▶ **PROBLEM TO WORK ON**: Reproduce the listing below verbatim, every line in its original order, with nothing added or left out.

▶ **MATERIAL**:
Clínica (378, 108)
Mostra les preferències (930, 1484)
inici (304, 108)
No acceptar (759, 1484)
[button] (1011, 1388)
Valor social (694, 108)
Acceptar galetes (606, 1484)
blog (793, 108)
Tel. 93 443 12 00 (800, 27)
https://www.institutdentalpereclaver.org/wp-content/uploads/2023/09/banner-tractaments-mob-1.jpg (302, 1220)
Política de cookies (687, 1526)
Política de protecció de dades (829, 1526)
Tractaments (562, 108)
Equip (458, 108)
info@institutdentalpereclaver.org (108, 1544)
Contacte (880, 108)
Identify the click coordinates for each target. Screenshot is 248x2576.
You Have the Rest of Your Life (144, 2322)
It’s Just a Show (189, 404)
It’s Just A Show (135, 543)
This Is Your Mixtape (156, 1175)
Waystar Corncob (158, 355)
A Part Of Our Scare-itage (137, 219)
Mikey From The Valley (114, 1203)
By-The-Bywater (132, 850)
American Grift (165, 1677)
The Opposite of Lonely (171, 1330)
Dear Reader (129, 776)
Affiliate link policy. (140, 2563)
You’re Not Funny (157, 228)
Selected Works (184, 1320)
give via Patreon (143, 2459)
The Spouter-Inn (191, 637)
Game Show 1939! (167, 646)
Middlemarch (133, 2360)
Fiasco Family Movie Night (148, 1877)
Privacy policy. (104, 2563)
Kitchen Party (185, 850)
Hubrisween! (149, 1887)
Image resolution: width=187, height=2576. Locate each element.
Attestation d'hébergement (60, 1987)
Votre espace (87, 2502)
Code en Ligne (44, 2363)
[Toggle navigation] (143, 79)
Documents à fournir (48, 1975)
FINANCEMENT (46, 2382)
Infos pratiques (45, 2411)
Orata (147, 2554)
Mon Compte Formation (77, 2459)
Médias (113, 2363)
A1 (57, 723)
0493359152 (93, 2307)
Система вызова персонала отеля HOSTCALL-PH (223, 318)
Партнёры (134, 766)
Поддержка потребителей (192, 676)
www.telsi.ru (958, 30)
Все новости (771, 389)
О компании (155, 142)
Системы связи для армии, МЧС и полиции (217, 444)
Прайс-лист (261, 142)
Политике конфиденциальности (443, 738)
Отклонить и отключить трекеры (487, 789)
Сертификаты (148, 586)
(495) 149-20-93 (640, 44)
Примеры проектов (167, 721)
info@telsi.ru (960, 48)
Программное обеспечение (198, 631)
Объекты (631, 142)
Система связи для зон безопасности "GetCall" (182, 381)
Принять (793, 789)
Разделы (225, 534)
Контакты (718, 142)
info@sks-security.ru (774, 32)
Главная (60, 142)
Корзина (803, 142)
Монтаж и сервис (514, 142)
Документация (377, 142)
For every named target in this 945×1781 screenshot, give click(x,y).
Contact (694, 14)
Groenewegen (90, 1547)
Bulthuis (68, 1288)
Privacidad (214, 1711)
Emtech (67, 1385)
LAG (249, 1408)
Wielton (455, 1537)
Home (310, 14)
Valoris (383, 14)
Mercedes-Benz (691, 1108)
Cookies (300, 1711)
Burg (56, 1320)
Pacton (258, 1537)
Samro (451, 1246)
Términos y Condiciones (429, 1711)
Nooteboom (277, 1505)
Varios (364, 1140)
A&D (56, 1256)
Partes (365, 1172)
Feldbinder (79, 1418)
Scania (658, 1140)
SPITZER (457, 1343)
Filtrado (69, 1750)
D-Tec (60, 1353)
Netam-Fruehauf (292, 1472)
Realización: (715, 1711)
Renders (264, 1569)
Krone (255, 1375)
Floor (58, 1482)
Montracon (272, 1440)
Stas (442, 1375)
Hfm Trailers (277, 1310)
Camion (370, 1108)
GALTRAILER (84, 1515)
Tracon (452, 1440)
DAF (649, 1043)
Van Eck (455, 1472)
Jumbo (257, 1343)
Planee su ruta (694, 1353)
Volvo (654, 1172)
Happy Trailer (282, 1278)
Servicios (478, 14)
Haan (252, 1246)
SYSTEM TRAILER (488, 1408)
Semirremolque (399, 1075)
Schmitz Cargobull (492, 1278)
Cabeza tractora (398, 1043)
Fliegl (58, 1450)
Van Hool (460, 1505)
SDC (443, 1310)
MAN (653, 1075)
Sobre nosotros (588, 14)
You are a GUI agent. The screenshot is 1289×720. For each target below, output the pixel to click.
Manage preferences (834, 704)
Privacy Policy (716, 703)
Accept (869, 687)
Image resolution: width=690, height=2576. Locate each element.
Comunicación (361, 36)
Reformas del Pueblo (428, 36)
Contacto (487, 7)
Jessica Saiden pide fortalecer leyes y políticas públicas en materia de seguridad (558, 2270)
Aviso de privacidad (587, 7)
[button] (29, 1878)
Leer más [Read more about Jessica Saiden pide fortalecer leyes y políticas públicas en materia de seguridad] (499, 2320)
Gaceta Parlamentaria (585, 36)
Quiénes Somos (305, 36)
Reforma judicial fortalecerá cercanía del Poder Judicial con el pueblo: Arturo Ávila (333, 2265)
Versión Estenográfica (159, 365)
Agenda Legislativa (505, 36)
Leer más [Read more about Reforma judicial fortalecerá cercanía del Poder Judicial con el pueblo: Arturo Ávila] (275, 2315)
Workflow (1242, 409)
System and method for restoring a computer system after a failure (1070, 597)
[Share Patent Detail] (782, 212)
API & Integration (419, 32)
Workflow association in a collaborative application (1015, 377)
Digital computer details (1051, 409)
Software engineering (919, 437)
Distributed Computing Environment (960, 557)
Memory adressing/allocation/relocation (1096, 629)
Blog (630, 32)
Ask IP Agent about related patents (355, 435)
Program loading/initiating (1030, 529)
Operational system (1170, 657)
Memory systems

▶ **THE RESPONSE**:
Clínica (378, 108)
Mostra les preferències (930, 1484)
inici (304, 108)
No acceptar (759, 1484)
[button] (1011, 1388)
Valor social (694, 108)
Acceptar galetes (606, 1484)
blog (793, 108)
Tel. 93 443 12 00 (800, 27)
https://www.institutdentalpereclaver.org/wp-content/uploads/2023/09/banner-tractaments-mob-1.jpg (302, 1220)
Política de cookies (687, 1526)
Política de protecció de dades (829, 1526)
Tractaments (562, 108)
Equip (458, 108)
info@institutdentalpereclaver.org (108, 1544)
Contacte (880, 108)
Identify the click coordinates for each target. Screenshot is 248x2576.
You Have the Rest of Your Life (144, 2322)
It’s Just a Show (189, 404)
It’s Just A Show (135, 543)
This Is Your Mixtape (156, 1175)
Waystar Corncob (158, 355)
A Part Of Our Scare-itage (137, 219)
Mikey From The Valley (114, 1203)
By-The-Bywater (132, 850)
American Grift (165, 1677)
The Opposite of Lonely (171, 1330)
Dear Reader (129, 776)
Affiliate link policy. (140, 2563)
You’re Not Funny (157, 228)
Selected Works (184, 1320)
give via Patreon (143, 2459)
The Spouter-Inn (191, 637)
Game Show 1939! (167, 646)
Middlemarch (133, 2360)
Fiasco Family Movie Night (148, 1877)
Privacy policy. (104, 2563)
Kitchen Party (185, 850)
Hubrisween! (149, 1887)
Image resolution: width=187, height=2576. Locate each element.
Attestation d'hébergement (60, 1987)
Votre espace (87, 2502)
Code en Ligne (44, 2363)
[Toggle navigation] (143, 79)
Documents à fournir (48, 1975)
FINANCEMENT (46, 2382)
Infos pratiques (45, 2411)
Orata (147, 2554)
Mon Compte Formation (77, 2459)
Médias (113, 2363)
A1 (57, 723)
0493359152 (93, 2307)
Система вызова персонала отеля HOSTCALL-PH (223, 318)
Партнёры (134, 766)
Поддержка потребителей (192, 676)
www.telsi.ru (958, 30)
Все новости (771, 389)
О компании (155, 142)
Системы связи для армии, МЧС и полиции (217, 444)
Прайс-лист (261, 142)
Политике конфиденциальности (443, 738)
Отклонить и отключить трекеры (487, 789)
Сертификаты (148, 586)
(495) 149-20-93 (640, 44)
Примеры проектов (167, 721)
info@telsi.ru (960, 48)
Программное обеспечение (198, 631)
Объекты (631, 142)
Система связи для зон безопасности "GetCall" (182, 381)
Принять (793, 789)
Разделы (225, 534)
Контакты (718, 142)
info@sks-security.ru (774, 32)
Главная (60, 142)
Корзина (803, 142)
Монтаж и сервис (514, 142)
Документация (377, 142)
For every named target in this 945×1781 screenshot, give click(x,y).
Contact (694, 14)
Groenewegen (90, 1547)
Bulthuis (68, 1288)
Privacidad (214, 1711)
Emtech (67, 1385)
LAG (249, 1408)
Wielton (455, 1537)
Home (310, 14)
Valoris (383, 14)
Mercedes-Benz (691, 1108)
Cookies (300, 1711)
Burg (56, 1320)
Pacton (258, 1537)
Samro (451, 1246)
Términos y Condiciones (429, 1711)
Nooteboom (277, 1505)
Varios (364, 1140)
A&D (56, 1256)
Partes (365, 1172)
Feldbinder (79, 1418)
Scania (658, 1140)
SPITZER (457, 1343)
Filtrado (69, 1750)
D-Tec (60, 1353)
Netam-Fruehauf (292, 1472)
Realización: (715, 1711)
Renders (264, 1569)
Krone (255, 1375)
Floor (58, 1482)
Montracon (272, 1440)
Stas (442, 1375)
Hfm Trailers (277, 1310)
Camion (370, 1108)
GALTRAILER (84, 1515)
Tracon (452, 1440)
DAF (649, 1043)
Van Eck (455, 1472)
Jumbo (257, 1343)
Planee su ruta (694, 1353)
Volvo (654, 1172)
Happy Trailer (282, 1278)
Servicios (478, 14)
Haan (252, 1246)
SYSTEM TRAILER (488, 1408)
Semirremolque (399, 1075)
Schmitz Cargobull (492, 1278)
Cabeza tractora (398, 1043)
Fliegl (58, 1450)
Van Hool (460, 1505)
SDC (443, 1310)
MAN (653, 1075)
Sobre nosotros (588, 14)
You are a GUI agent. The screenshot is 1289×720. For each target below, output the pixel to click.
Manage preferences (834, 704)
Privacy Policy (716, 703)
Accept (869, 687)
Image resolution: width=690, height=2576. Locate each element.
Comunicación (361, 36)
Reformas del Pueblo (428, 36)
Contacto (487, 7)
Jessica Saiden pide fortalecer leyes y políticas públicas en materia de seguridad (558, 2270)
Aviso de privacidad (587, 7)
[button] (29, 1878)
Leer más [Read more about Jessica Saiden pide fortalecer leyes y políticas públicas en materia de seguridad] (499, 2320)
Gaceta Parlamentaria (585, 36)
Quiénes Somos (305, 36)
Reforma judicial fortalecerá cercanía del Poder Judicial con el pueblo: Arturo Ávila (333, 2265)
Versión Estenográfica (159, 365)
Agenda Legislativa (505, 36)
Leer más [Read more about Reforma judicial fortalecerá cercanía del Poder Judicial con el pueblo: Arturo Ávila] (275, 2315)
Workflow (1242, 409)
System and method for restoring a computer system after a failure (1070, 597)
[Share Patent Detail] (782, 212)
API & Integration (419, 32)
Workflow association in a collaborative application (1015, 377)
Digital computer details (1051, 409)
Software engineering (919, 437)
Distributed Computing Environment (960, 557)
Memory adressing/allocation/relocation (1096, 629)
Blog (630, 32)
Ask IP Agent about related patents (355, 435)
Program loading/initiating (1030, 529)
Operational system (1170, 657)
Memory systems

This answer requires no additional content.